WORK ITEM:
Among the lines below, take the one holding "Task: Click the filter funnel icon", the one holding "Task: Select the Merge", and all lines between them. Set them down exactly.

Collected data entries:

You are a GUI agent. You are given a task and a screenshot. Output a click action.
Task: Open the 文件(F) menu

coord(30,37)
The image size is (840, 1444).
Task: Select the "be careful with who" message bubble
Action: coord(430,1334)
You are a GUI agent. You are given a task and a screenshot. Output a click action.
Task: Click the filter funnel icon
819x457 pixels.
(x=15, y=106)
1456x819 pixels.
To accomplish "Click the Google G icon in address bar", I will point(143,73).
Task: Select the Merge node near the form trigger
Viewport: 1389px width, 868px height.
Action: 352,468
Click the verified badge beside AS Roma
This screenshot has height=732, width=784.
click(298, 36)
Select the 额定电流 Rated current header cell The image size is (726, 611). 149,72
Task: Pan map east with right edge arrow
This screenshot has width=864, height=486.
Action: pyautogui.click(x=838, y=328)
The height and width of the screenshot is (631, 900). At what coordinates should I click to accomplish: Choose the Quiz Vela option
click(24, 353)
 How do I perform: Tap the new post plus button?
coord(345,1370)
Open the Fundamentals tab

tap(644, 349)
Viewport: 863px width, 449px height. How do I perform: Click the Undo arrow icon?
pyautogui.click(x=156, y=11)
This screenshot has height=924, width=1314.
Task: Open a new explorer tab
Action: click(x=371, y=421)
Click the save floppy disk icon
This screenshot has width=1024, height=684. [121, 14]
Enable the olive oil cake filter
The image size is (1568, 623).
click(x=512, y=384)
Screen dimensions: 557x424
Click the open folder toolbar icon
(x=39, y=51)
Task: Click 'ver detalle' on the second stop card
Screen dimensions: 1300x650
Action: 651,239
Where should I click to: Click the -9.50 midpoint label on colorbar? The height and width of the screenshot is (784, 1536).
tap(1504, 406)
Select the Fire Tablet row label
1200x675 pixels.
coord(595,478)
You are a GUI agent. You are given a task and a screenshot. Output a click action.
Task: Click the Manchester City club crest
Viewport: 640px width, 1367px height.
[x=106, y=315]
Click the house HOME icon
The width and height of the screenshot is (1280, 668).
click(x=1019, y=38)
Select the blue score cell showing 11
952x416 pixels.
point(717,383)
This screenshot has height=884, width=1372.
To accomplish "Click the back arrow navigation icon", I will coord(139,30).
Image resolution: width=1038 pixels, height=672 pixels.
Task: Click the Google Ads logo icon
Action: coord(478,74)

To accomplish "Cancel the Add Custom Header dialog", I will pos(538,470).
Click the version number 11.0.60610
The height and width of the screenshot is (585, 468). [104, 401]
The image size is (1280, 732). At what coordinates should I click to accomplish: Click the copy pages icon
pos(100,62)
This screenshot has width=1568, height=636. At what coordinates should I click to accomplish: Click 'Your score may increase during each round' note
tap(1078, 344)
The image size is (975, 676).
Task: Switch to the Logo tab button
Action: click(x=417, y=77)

REPLY:
Task: Click the filter funnel icon
819x457 pixels.
(x=15, y=106)
1456x819 pixels.
To accomplish "Click the Google G icon in address bar", I will point(143,73).
Task: Select the Merge node near the form trigger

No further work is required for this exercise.